Poi è sceso dall'auto e, chiudendo lo sportello, ha rivolto lo sguardo verso me domandandomi: «Perché non è vero che sono tutti dei ladri sudicioni?».
Io, che come ho detto leggevo di Carver un breve racconto (“Mio”, tratto da Principianti, Einaudi), in cui due coniugi si contendono il figlioletto a tal punto da... ucciderlo, ho abbozzato un mezzo sorriso di assenso, così, per evitare ogni polemica.

Poi, oggi pomeriggio, nell'apprendere che il governo ha in mente sul serio di aggredire il debito, leggo questo
Il Wall Street Journal ha rivelato l'istituzione di un fondo per la cessione di circa 350 immobili di pregio, che potrebbero portare nel 2013 a dismissioni per circa 4-5 miliardi. Una cifra impegnativa in una fase difficile del mercato immobiliare.
E mi viene in mente che i mercati potrebbero fare al caso dell'arrabbiato signore senza spargimento di sangue. Infatti, se essi comprassero particolari immobili di pregio, quali per esempio Palazzo Chigi, Montecitorio e Palazzo Madama, con il personale di servizio ivi incluso, compreso quello con una sola legislatura o un solo incarico sul groppone, si potrebbe ottenere un buon risultato senza tanti botti né spargimento di sangue. O no?

P.S.
Io intanto telefono a quel “puzzone” di Bernard Arnault, quello della LVHM, perché col francese me la sbroglio meglio che con l'arabo, il russo, il cinese e financo l'inglese. Agli altri ci pensate voi, vero?

Se ci provo


I MAY, I MIGHT, I MUST


If you will tell me why the fen
appears impassable, I then
will tell you why I think that I
can get across it if I try.
         POSSO, POTREI, DEVO


        Se mi direte perché la palude
        appare insuperabile,
        allora vi dirò perché io credo
        di poterla passare se ci provo.

Marianne Moore, O to be a dragon, 1959, in Poesie, Adelphi, Milano 1991 (a cura di L. Angioletti e G. Forti).
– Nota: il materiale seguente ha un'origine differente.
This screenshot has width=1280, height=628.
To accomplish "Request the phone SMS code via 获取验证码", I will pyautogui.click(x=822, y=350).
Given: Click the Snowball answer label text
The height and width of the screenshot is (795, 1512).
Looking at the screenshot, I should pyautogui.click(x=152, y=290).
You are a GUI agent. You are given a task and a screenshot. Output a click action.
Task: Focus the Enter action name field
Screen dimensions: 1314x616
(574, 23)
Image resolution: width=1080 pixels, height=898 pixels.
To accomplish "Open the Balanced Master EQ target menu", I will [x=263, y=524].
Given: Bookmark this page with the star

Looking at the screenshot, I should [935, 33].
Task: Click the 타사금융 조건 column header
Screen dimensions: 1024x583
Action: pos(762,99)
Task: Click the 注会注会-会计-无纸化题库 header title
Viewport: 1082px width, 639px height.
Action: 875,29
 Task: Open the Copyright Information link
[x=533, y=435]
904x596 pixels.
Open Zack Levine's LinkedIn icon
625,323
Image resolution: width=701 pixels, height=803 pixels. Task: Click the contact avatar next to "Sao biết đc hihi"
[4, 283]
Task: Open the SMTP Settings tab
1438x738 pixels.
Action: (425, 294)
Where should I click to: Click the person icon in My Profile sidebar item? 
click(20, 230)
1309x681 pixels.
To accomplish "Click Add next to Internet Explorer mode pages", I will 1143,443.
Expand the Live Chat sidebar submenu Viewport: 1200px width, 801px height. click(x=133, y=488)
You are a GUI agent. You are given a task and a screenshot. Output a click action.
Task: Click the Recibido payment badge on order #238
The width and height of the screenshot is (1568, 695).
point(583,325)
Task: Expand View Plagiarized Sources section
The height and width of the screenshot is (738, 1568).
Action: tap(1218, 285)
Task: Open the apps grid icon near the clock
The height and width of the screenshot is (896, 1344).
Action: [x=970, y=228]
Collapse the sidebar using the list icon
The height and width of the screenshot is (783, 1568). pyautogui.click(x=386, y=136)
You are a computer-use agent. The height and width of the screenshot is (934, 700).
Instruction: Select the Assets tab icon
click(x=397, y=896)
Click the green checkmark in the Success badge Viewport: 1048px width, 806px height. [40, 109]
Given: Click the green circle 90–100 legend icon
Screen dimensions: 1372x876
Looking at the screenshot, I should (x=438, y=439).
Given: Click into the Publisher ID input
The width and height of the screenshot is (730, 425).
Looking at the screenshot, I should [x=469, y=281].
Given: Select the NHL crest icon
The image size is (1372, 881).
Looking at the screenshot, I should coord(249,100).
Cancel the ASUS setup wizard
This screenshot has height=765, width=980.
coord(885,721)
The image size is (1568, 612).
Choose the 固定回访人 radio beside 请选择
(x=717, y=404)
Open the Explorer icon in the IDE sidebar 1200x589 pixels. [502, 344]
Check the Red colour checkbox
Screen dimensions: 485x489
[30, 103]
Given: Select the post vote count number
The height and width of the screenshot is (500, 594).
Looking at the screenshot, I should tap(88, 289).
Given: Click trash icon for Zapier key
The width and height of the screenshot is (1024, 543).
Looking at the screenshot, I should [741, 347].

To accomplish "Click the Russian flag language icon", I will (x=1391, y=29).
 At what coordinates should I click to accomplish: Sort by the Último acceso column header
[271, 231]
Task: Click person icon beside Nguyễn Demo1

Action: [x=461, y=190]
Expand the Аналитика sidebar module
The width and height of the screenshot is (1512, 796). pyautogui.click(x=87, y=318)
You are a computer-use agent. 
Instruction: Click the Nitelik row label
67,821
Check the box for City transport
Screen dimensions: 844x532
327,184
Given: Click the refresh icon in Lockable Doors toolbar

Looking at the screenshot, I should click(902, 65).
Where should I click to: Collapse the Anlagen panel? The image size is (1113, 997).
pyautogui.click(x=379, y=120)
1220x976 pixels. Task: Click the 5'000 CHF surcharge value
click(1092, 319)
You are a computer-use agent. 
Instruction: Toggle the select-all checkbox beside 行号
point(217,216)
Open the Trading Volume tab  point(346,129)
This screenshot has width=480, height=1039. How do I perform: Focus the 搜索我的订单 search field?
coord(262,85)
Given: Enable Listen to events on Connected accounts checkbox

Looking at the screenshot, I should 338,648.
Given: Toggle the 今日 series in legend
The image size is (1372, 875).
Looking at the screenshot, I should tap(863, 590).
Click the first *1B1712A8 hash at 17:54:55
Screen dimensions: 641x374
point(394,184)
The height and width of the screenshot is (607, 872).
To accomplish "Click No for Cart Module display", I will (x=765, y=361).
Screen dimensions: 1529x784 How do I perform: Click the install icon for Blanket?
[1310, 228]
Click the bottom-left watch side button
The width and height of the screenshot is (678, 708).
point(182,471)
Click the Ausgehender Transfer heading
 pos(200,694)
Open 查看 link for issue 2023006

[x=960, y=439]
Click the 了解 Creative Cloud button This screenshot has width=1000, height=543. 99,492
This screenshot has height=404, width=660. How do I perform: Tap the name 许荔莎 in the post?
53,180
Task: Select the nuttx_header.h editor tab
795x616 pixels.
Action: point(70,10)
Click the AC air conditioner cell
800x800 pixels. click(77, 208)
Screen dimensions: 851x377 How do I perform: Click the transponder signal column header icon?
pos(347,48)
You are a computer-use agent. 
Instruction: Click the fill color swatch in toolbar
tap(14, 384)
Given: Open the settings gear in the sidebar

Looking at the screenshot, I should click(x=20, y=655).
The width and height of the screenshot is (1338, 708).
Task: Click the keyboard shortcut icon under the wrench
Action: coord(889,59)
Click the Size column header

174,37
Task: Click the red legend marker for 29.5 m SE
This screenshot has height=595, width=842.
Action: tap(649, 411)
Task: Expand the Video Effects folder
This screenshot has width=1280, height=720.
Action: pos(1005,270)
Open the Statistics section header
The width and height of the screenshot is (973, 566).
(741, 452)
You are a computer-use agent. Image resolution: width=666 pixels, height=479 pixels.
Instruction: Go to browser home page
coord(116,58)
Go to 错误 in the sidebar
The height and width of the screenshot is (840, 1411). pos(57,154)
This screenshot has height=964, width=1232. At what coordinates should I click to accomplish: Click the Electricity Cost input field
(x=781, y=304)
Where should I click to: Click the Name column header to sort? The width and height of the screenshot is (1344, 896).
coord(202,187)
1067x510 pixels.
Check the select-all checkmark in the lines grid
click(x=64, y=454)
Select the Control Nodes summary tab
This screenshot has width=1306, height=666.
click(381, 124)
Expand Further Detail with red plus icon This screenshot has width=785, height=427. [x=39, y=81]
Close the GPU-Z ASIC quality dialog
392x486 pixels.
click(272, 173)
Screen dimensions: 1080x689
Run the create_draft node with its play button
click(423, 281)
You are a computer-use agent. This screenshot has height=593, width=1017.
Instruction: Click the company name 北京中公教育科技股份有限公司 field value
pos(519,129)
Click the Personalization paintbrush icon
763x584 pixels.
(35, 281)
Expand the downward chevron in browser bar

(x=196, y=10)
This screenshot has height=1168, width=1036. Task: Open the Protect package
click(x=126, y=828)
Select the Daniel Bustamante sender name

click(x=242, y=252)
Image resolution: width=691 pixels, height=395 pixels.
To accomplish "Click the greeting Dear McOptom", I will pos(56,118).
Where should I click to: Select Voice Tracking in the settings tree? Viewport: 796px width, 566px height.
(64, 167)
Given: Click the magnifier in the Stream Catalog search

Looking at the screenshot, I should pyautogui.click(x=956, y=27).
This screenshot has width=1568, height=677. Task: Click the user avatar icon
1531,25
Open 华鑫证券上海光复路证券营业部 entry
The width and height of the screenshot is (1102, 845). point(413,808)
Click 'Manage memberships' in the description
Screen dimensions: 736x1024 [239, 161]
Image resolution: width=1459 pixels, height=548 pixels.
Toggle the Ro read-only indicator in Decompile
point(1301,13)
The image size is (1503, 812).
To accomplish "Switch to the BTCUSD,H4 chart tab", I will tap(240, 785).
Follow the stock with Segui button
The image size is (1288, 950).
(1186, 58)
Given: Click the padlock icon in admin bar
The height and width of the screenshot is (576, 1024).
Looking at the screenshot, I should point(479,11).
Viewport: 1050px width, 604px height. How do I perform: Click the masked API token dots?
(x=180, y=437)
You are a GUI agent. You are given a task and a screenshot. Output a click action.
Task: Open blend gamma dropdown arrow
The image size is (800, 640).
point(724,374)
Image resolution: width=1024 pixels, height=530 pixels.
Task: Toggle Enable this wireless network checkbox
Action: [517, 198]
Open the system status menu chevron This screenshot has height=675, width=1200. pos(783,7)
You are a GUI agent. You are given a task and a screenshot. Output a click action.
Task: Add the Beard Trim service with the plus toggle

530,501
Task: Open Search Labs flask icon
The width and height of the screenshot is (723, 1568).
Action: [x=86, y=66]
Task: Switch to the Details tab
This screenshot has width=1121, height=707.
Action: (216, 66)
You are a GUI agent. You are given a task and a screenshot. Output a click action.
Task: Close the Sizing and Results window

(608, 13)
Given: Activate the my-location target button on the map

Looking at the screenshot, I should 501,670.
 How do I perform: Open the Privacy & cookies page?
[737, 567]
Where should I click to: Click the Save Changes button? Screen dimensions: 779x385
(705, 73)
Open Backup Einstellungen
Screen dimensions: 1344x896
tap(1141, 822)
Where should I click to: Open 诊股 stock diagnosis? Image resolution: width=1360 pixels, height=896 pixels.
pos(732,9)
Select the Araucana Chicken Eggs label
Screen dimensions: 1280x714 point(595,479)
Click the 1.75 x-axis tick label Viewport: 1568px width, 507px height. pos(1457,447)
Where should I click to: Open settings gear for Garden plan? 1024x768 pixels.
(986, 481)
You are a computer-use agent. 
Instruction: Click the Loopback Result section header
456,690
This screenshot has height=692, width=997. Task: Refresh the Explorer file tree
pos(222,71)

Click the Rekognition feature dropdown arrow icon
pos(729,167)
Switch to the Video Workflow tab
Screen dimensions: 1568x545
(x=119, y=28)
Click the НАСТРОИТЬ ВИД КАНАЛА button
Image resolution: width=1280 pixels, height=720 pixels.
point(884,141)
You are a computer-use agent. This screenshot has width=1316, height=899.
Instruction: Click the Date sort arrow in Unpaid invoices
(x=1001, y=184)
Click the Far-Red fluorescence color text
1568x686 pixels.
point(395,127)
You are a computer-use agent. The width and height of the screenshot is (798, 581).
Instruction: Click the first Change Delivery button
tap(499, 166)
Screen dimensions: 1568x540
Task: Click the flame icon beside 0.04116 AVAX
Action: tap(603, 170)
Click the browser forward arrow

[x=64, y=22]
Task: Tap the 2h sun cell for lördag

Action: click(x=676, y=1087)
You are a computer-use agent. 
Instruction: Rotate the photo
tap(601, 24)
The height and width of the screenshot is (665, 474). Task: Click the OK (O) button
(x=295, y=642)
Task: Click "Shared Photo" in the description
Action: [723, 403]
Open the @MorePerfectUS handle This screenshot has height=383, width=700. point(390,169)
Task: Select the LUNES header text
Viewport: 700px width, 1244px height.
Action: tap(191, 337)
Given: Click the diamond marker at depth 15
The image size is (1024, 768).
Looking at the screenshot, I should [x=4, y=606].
La storia è questa, i poteri sono questi, gli uomini che subiscono storia e poteri sono vittime in primo luogo dei confini della loro immaginazione.
Restiamo prigionieri della palude. Tutto intorno a noi cospira a farci credere che di qui non si esca: queste sono le istruzioni mondo, chi più vi si adatta più raggiunge quello pseudo stato di felicità e gratificazione. L'importante, però, è non grattare sotto il gratta e vinci fortunato della vita per non scoprire che il mio miele è il risultato di altrui deiezioni.
Felice Occidente che ti pasci ancora nelle tue incerte sicurezze. Goditi queste estati torride che ancora regalano momenti di riposo. Osserva la sera il cielo che ti attraversa, la miriade di stelle, spera in qualche cadente per esprimere un sano desiderio. Tienti pronto, abbine uno, non ti lasciar sfuggire l'occasione. Chi ti abita può soltanto dirti il perché della palude e il perché appare insuperabile.